A better response might be, “I know you feel that way, I respect your feelings; I just want to let you know that I don’t see you that way. To me, you are beautiful; but I respect your feelings and I thank you for entrusting me with them.” Saying, “You feel that way now, but you won’t always” isn’t fun to hear most of the time, either. If you can’t fix that person’s problem, especially if nobody can, then predicting they won’t always feel that way sounds as disregarding/unheard as the “no you’re perfect” does.
As an abuse and incest survivor who also suffers with rapid cycle bipolar and has one blind eye and some serious facial scarring from abusive violent attacks, I feel happier without a mirror around and I have a serious phobia of photos of myself. I toy with the idea of allowing an artist to draw how I really look to have something to show friends and loved ones online, but most of the time I panic and believe all the old lies from my abusers, awash in self-hate and the belief that I am ugly. There has certainly been no shortage of cruel people in my life from birth to now who gleefully call me ugly, freak, Frankenstein, or monster. The silent ones just look at me in fear, or even cross the street to avoid me. All of this reinforces all the times I was told I was too ugly to be loved, or that I should kill myself to put me out of their misery. School lunch tables I passed, where my peers would say, “Do you mind? We’re trying to eat” and the laughter as I slunk away – these things burrow under the skin and worm into the soul.
Adam was called fat, so he strives to be slender. He said he was teased about the freckles, too, and has often said he doesn’t like them. He was probably teased mercilessly about acne, or he wouldn’t be so hyper-aware of it. He has said he likes makeup because it covers his flaws (to a resounding echo of “you have no flaws”).
All of these things tell me I probably can guess that he likes the airbrushed Fault photos quite a bit. Yet Adam isn’t in the habit of hiding. I bet he sees the airbrushed and/or photoshopped pics of glossy fashion magazines as a costume, like if he chose to wear a mask at Halloween. It’s a break from yourself, a chance to toy with ways to actually enjoy looking in a mirror. Like makeup, it can boost your self-esteem.

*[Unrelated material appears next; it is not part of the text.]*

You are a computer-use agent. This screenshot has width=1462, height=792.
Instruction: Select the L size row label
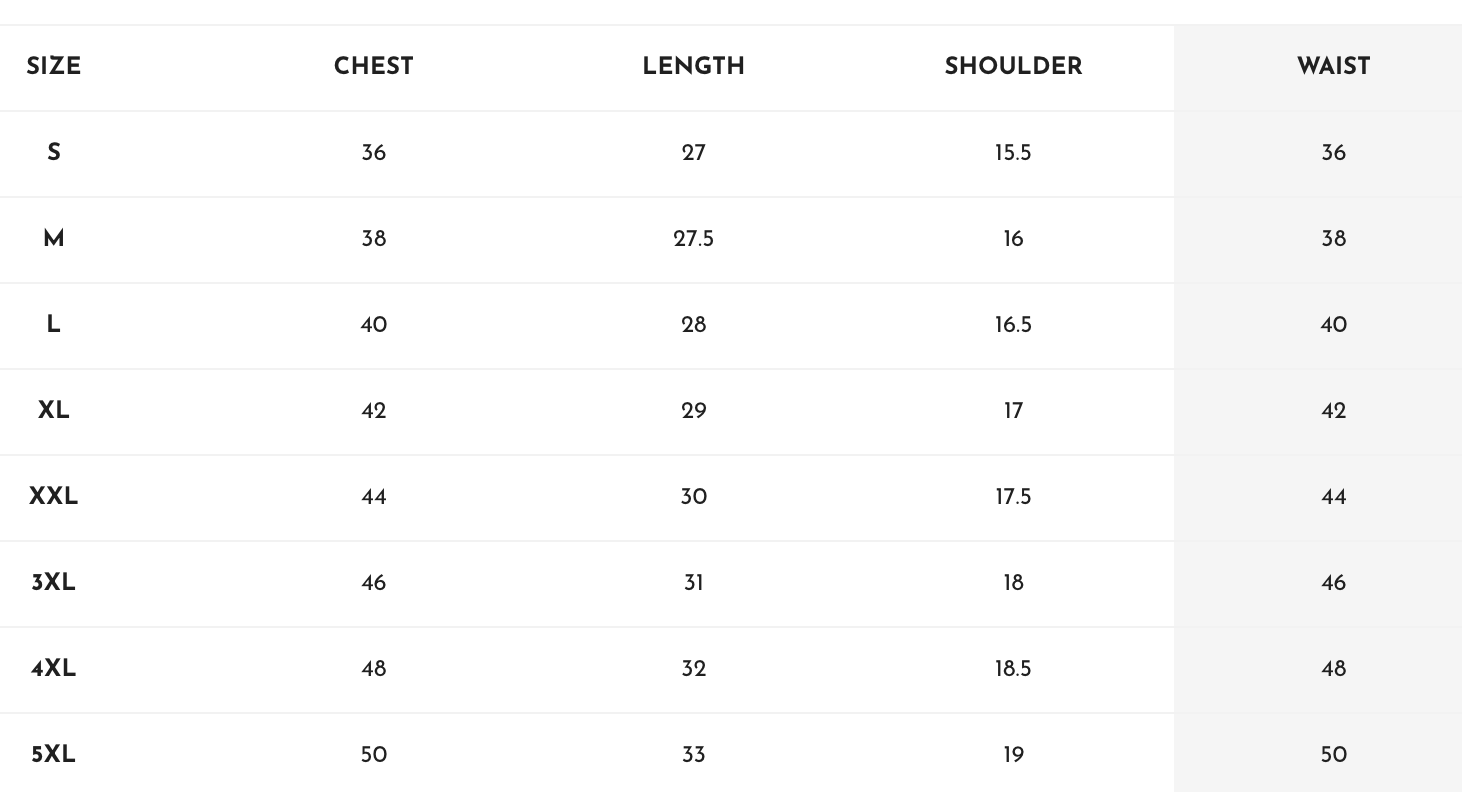[54, 325]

For those who really don’t like these airbrushed photos, they are allowed to not like them (or they should be allowed). Especially if they prefer to see Adam as is, because to them, he is beautiful that way. That’s great, too. I just think when we have the chance to talk to him directly, online or off, that telling him he’s gorgeous will get a happier response than telling him he’s flawless and perfect. Yet if he’s sharing how he feels about his insecurities, pause a minute and hear him? Let him know his feelings matter too, even if you really do think he’s perfect. He’ll most likely thank you for it.
Personally, I love the Fault photos. I think he looks amazing in them. It doesn’t mean he isn’t amazing in more natural photos, however; I haven’t met many pics of Adam I didn’t like. To me, his joy leaps off of these images. I see no tell-tale shadow in his eyes of worry; and that makes me happy just for his private joy.
In the end, the mask only obscures perception; when it is set aside, the real person is still there underneath.
~ ~ ~
© W.R.R. 4/25/2012
For all survivors of any form of rape or abuse; you are not alone. Speak out. Find your path to healing.